Production RAG: Hybrid Search with PostgreSQL, pgvector & BM25

October 6, 2025

20 min read

Goh Ling Yong

Technology enthusiast and software architect specializing in AI-driven development tools and modern software engineering practices. Passionate about the intersection of artificial intelligence and human creativity in building tomorrow's digital solutions.

The Achilles' Heel of Pure Semantic Search in RAG

Retrieval-Augmented Generation (RAG) has become a cornerstone for building LLM applications that reason over private or real-time data. The standard architecture—chunking documents, embedding them into vectors, and performing a similarity search to find context for a prompt—is powerful. However, senior engineers deploying these systems into production quickly discover a critical flaw: pure semantic search, typically based on cosine similarity over dense vectors, is often terrible at retrieving information based on specific, literal keywords.

Consider queries involving:

* Product SKUs: ABC-XT-2024

* Error Codes: 0x80070005

* Specific Names or Acronyms: Project Calypso or GDPR

* Technical Identifiers: CVE-2023-4863

An embedding model, trained to capture semantic meaning, might map CVE-2023-4863 and a critical Chrome vulnerability to similar locations in the vector space. But if the user queries for the exact identifier, a pure vector search might fail to rank the document containing that exact string at the very top, especially if other documents discuss vulnerabilities in a semantically similar way. This is a relevance disaster in production.

Let's illustrate with a concrete, albeit simplified, example. Imagine our knowledge base contains these two text chunks:

"The investigation into the 'Heimdall' security incident (ref: HMDL-2024-01) revealed a buffer overflow vulnerability. The patch was released in Q3."

"A critical security flaw was discovered in our primary authentication service, leading to a widespread system compromise. This event highlighted the need for better memory safety protocols."

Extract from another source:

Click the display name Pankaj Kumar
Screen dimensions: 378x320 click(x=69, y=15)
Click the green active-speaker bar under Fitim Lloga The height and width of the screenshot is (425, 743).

A user query details on incident HMDL-2024-01 should unequivocally return chunk #1. However, a standard sentence-transformer model might see strong semantic overlap between the query and chunk #2 (both discuss "security incidents" and "vulnerabilities"). The specific, keyword-like nature of HMDL-2024-01 can be diluted.

python

# Simplified demonstration of the problem
from sentence_transformers import SentenceTransformer, util

model = SentenceTransformer('all-MiniLM-L6-v2')

chunks = [
    "The investigation into the 'Heimdall' security incident (ref: HMDL-2024-01) revealed a buffer overflow vulnerability. The patch was released in Q3.",
    "A critical security flaw was discovered in our primary authentication service, leading to a widespread system compromise. This event highlighted the need for better memory safety protocols.",
    "Quarterly budget report for the platform engineering team shows increased spending on monitoring tools."
]

query = "details on incident HMDL-2024-01"

# Encode chunks and query
chunk_embeddings = model.encode(chunks, convert_to_tensor=True)
query_embedding = model.encode(query, convert_to_tensor=True)

# Compute cosine similarities
cosine_scores = util.pytorch_cos_sim(query_embedding, chunk_embeddings)[0]

print("Query:", query)
for i, score in enumerate(cosine_scores):
    print(f"Score: {score:.4f} - Chunk {i+1}: {chunks[i][:30]}...")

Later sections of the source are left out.